I found what I wanted when I went to the Glenbow Archives. They have a lot of pictures of the Yukon Field Force. The is a pic of a Royal Canadian Dragoon with the exact stripe setup I was looking for.  I do have both Osprey books and "Uniforms Of the Mounted Police" but I found the Mounted Police did their Sgts a little different. I'm going to try and attach a photo of what I was after with credits to the Glembow Archives.

Thanks a lot for your response. 

Jim.

*


----------



## Steel Badger (18 Dec 2004)

Jim

Thanks for the reply and the great pic.......I'm a big victorian army fan....



Im amazed you could actually read my post....just reviewed and have vowed never to post on a nightshift again.....


----------



## Ninetoejim (18 Dec 2004)

Hey there Steel 

I've typed that way myself from time to time so it was no problem translating.  Did you get a chance to go to my website. I'm into Old West Action shooting and when I started going to MOntana in the late 1980's I ran into all kinds of Blue and Grey uniforms . (Dress -Time period has to be before 1900.) I decided then to do something Canadian and ended up with a NWMP uniform Circa 1879.  I've won a few prizes with it over the years but decided to make a change .  When I came across the Yukon Field Force RRCI/RCR soldier with the high boots and slouch hat that helped the NWMP guard the goldfields I figured that would cause a lot of interest and conversation. I've actually found a firm in India that will make
just about any kind of uniform you want it you provide the details. 

If you view my website and check out the Rocky Mountain Ranger Link you will find a guy named Rattlesnake Jack that is putting together a pre 1900 Scotish Uniform and must have a trunk full of stuff by now.
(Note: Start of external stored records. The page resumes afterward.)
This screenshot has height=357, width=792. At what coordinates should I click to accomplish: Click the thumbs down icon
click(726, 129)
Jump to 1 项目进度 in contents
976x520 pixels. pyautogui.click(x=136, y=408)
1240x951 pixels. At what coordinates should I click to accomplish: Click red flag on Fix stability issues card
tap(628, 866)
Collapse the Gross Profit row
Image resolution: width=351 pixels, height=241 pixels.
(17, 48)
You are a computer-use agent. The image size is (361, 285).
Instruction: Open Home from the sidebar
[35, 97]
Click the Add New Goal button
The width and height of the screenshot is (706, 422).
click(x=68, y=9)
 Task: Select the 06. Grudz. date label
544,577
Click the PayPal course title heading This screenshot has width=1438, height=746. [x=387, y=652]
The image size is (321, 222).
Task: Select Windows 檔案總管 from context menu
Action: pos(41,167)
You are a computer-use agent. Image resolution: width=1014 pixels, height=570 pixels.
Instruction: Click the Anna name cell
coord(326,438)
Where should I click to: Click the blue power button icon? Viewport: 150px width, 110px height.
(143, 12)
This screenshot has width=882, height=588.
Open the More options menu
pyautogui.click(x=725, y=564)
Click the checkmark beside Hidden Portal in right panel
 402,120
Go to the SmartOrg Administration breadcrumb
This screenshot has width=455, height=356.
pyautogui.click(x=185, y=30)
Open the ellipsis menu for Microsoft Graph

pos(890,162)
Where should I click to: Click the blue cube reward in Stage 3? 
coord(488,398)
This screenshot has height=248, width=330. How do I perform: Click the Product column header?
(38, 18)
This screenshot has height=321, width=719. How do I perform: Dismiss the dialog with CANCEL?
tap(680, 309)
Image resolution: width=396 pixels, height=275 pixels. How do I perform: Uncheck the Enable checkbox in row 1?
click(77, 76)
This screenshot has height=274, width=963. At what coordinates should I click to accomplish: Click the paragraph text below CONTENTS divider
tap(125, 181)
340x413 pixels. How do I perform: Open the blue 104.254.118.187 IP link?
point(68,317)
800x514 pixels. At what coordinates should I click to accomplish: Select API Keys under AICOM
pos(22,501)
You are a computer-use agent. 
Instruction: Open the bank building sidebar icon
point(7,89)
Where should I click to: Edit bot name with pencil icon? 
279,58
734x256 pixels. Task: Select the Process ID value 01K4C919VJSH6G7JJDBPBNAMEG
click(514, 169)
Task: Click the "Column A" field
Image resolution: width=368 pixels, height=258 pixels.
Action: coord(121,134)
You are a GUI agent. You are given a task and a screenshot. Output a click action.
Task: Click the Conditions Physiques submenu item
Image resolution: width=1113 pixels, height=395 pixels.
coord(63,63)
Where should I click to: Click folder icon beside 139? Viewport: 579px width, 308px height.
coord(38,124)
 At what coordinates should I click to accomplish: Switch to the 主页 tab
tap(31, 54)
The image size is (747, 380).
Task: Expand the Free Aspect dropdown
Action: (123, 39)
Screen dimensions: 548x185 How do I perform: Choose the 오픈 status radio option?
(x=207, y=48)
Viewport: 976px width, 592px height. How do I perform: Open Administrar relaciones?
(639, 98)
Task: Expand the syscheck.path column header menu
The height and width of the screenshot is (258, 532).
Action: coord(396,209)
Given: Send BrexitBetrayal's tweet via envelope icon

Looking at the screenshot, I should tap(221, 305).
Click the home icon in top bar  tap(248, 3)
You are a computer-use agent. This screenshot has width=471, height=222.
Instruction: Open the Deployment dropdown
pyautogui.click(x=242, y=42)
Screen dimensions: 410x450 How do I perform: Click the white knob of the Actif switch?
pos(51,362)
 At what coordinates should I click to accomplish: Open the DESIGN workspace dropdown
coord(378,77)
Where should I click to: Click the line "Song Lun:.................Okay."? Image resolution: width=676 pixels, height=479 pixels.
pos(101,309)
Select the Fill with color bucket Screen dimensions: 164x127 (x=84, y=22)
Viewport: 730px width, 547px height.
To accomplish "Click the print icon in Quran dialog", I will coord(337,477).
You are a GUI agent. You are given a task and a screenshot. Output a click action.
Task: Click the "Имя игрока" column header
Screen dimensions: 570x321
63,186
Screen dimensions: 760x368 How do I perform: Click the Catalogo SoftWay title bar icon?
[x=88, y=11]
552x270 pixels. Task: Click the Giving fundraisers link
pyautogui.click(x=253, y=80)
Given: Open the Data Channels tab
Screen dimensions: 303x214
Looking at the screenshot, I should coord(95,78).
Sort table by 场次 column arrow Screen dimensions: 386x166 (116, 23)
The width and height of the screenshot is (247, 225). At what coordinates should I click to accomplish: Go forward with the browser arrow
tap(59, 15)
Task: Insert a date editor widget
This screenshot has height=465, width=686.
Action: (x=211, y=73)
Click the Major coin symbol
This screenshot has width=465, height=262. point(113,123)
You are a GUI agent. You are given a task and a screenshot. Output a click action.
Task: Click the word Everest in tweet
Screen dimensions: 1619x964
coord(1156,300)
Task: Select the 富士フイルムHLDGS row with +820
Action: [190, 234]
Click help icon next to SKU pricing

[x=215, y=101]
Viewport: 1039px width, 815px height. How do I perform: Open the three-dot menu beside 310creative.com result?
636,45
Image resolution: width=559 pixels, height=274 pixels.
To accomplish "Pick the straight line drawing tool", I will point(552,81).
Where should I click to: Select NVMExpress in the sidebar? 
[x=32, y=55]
I'm attaching his pic.

Thanks again, 

Jim (AKA Nine Toe Jim)


----------



## Steel Badger (18 Dec 2004)

Now,

Just imagine the bollocking I'll recieve when I show up at SG 05 dressed like yer man!

Outstanding. (Evil Grin)

 >


----------



## Ninetoejim (18 Dec 2004)

A little Victorian influence cna'r hurt - Go for it HAHA


----------



## Ninetoejim (18 Dec 2004)

Hey Michaell - don't sy things like that. It could go to Grant's head- HAW


----------